Always remember to compact carefully around the structures and foundations, as the vibrations of some machines can literally cause the buildings to collapse.
Accessories and machinery for excavations
You can dig a lot with hand tools, but if the work is big enough you can think of leasing to buy heavy equipment.
Depending on the work, you can justify the use of heavy construction equipment such as a mini-excavator on rubber or steel tracks, a backhoe with rubber tires or a skid steer loader, either with tires or rubber tracks, as well as the right accessory, They can save you time.
These three types of heavy excavation machinery and the accessories you need can be rented from a construction machinery dealer, leasing company or other contractor. The construction equipment dealer or the leasing company can help you select the machinery that suits you for the job.
Just tell them the depth and width of the excavation, the difficulties of access to the workplace, how close you will be to a basement or the foundations and on what type of surface you will have to move. Both should provide some operational training if you need it.
The mini-excavators with steel or rubber tracks, as well as the mini-loaders with rubber tracks, exert very low pressure on the ground, so they cause minimal damage to the grass and the driveways. Even on rubber tires, a smaller, lighter skid steer that is properly operated should not damage the grass. If you are going to use larger machinery, make a path with plywood sheets to drive over them.

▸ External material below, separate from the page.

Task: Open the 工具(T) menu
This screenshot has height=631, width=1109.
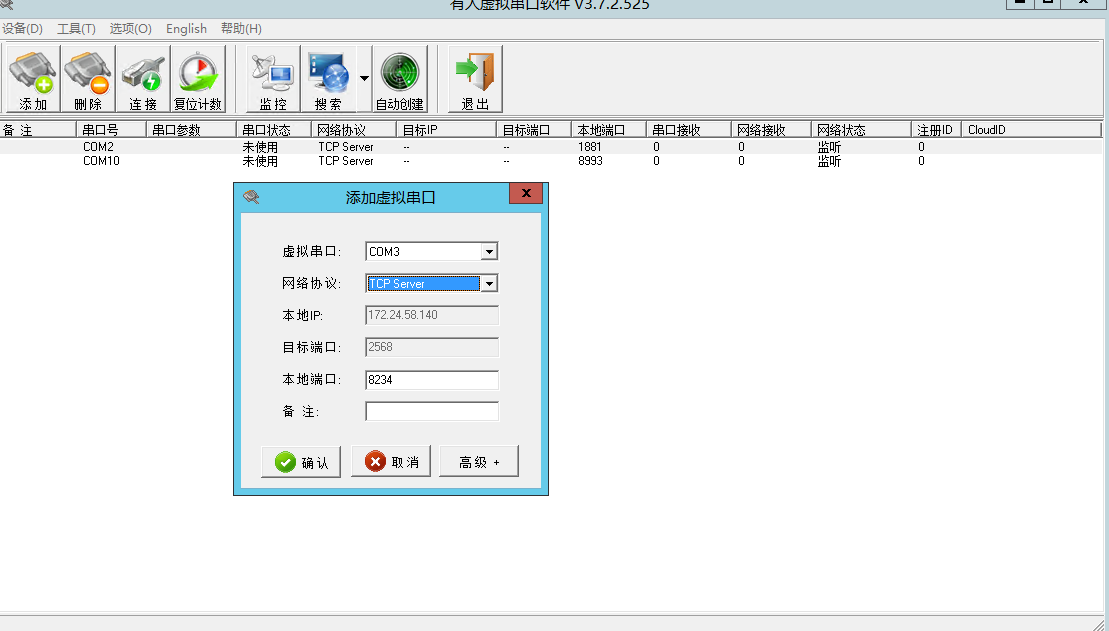Action: pos(77,29)
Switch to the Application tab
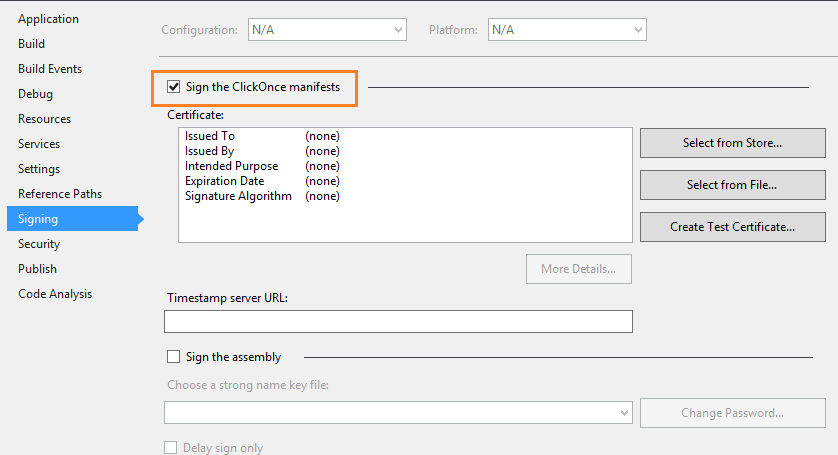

If you need to move between buildings, through an entrance or in other areas of difficult access, a mini excavator is ideal. Some models even have retractable tracks to traverse a door or entrance and then can be extended to exert the necessary pressure on the ground.
If you are going to work near a structure or tree, look for a mini-excavator with the ZTS (zero tail swing) system. When you rotate your arm to unload it, the back of the mini excavator will stay within the track of the tracks.
After the work is done, take care of all the dirt and construction debris, sweep and hose the paved surfaces, and then water the lawn that you replaced.